Work order → Where the line with "[colorcon 徽标] (29, 2460)" appears below, start writing out lines exactly, and finish with the line with "Details [tab] (139, 1227)", which is included; write out nothing else.

(Dataset items)
※

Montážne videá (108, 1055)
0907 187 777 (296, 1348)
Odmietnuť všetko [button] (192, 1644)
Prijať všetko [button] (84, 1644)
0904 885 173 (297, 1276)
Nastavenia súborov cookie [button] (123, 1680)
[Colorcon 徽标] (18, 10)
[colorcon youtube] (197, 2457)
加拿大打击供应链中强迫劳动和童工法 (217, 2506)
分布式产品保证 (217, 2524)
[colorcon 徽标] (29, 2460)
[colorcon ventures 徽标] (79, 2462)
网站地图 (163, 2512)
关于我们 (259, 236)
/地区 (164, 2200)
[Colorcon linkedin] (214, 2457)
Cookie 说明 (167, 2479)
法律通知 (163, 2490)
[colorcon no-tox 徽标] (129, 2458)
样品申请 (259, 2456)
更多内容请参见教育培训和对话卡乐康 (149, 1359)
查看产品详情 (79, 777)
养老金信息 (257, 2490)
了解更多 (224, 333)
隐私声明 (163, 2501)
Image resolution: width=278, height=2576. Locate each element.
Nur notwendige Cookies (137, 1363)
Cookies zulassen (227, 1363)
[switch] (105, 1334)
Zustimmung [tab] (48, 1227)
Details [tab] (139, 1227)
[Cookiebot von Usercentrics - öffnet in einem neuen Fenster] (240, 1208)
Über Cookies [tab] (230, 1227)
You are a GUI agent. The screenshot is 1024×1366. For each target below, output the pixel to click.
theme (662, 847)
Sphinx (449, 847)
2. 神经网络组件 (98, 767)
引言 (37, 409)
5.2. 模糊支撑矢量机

※

Solved exercise →
[colorcon 徽标] (29, 2460)
[colorcon ventures 徽标] (79, 2462)
网站地图 (163, 2512)
关于我们 (259, 236)
/地区 (164, 2200)
[Colorcon linkedin] (214, 2457)
Cookie 说明 (167, 2479)
法律通知 (163, 2490)
[colorcon no-tox 徽标] (129, 2458)
样品申请 (259, 2456)
更多内容请参见教育培训和对话卡乐康 (149, 1359)
查看产品详情 (79, 777)
养老金信息 (257, 2490)
了解更多 (224, 333)
隐私声明 (163, 2501)
Image resolution: width=278, height=2576. Locate each element.
Nur notwendige Cookies (137, 1363)
Cookies zulassen (227, 1363)
[switch] (105, 1334)
Zustimmung [tab] (48, 1227)
Details [tab] (139, 1227)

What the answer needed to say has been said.